People who are blind or have low vision can understand your data more easily if you create your spreadsheets and embedded charts with accessibility in mind. If you follow spreadsheet good practices, all users can better understand the story your data tells.
Data is essential for the work we do here at the University, and often published in spreadsheets.
It is important to note that some software produces spreadsheets with accessibility barriers:
- Ribbon style menu layouts (like Excel X.X) may make navigation difficult for screen reader users.
- Graphs and charts without alternative text ("alt text") prevent screen reader users from understanding the specific data or overall information the graph or chart is conveying.
- Large data sets with undefined parameters are not accessible to blind users, low vision users, or users with cognitive impairments.
Dos and Don'ts
Screen readers read the cells in spreadsheets starting from A1 and moving left to right, announcing both the cell number and its contents.

■ APPLY WHAT YOU READ
[1] Translate this sentence from the passage on accessible spreadsheets into Spanish: "Data is essential for the work we do here at the University, and often published in spreadsheets."
[2] Update the passage on accessible spreadsheets from "It is important" to "with cognitive impairments.", changing "screen reader users" to "people using screen readers" throughout that part.

■ PROVIDED DATA
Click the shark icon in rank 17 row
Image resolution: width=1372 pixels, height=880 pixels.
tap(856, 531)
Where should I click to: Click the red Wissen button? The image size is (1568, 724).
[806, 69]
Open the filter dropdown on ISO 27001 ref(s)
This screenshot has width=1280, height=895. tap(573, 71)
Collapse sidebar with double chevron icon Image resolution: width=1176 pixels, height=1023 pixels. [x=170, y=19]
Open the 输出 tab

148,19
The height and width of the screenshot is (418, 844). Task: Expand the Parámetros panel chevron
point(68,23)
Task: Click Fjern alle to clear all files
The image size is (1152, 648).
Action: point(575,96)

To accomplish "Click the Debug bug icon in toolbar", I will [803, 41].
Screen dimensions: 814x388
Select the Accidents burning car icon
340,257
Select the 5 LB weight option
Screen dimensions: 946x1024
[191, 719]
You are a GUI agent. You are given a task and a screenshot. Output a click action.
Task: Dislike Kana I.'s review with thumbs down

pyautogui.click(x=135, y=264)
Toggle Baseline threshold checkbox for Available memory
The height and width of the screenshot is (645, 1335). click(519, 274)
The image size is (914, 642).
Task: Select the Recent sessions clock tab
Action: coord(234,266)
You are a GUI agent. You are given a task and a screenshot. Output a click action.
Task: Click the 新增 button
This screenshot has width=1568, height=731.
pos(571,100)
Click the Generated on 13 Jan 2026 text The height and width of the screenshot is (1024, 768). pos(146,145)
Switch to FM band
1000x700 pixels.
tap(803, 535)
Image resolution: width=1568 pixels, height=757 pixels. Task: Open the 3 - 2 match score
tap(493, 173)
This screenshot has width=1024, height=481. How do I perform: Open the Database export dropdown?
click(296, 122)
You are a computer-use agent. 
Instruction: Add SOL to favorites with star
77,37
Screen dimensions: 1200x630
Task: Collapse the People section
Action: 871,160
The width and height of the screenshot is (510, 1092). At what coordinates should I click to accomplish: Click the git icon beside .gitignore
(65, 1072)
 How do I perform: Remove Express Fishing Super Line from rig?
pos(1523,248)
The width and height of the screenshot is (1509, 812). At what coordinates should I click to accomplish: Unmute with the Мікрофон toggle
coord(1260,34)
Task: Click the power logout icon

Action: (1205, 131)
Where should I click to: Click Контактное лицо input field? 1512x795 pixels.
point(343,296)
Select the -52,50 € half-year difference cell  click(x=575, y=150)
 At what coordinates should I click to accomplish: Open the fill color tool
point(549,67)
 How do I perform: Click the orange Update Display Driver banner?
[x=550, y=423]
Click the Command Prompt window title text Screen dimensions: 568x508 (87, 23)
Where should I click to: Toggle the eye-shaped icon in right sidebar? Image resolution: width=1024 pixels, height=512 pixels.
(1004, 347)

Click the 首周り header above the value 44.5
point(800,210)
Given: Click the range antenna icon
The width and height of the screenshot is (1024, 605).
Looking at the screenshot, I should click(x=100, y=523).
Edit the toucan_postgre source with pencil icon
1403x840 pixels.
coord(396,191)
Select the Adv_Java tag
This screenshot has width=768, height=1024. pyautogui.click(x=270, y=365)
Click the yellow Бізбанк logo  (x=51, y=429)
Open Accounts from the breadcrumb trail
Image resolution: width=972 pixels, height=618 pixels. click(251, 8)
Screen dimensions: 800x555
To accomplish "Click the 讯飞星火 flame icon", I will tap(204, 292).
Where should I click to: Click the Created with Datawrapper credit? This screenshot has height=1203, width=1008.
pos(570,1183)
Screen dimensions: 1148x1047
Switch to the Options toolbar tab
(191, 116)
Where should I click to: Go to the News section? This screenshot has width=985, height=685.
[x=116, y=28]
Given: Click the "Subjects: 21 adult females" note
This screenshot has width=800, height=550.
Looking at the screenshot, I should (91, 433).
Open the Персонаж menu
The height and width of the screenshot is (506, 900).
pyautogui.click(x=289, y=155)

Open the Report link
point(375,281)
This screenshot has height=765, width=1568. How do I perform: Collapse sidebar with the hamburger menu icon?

■ ANSWERS PROVIDED
[1] Los datos son esenciales para el trabajo que hacemos aquí en la Universidad y a menudo se publican en hojas de cálculo.

[2]
It is important to note that some software produces spreadsheets with accessibility barriers:
- Ribbon style menu layouts (like Excel X.X) may make navigation difficult for people using screen readers.
- Graphs and charts without alternative text ("alt text") prevent people using screen readers from understanding the specific data or overall information the graph or chart is conveying.
- Large data sets with undefined parameters are not accessible to blind users, low vision users, or users with cognitive impairments.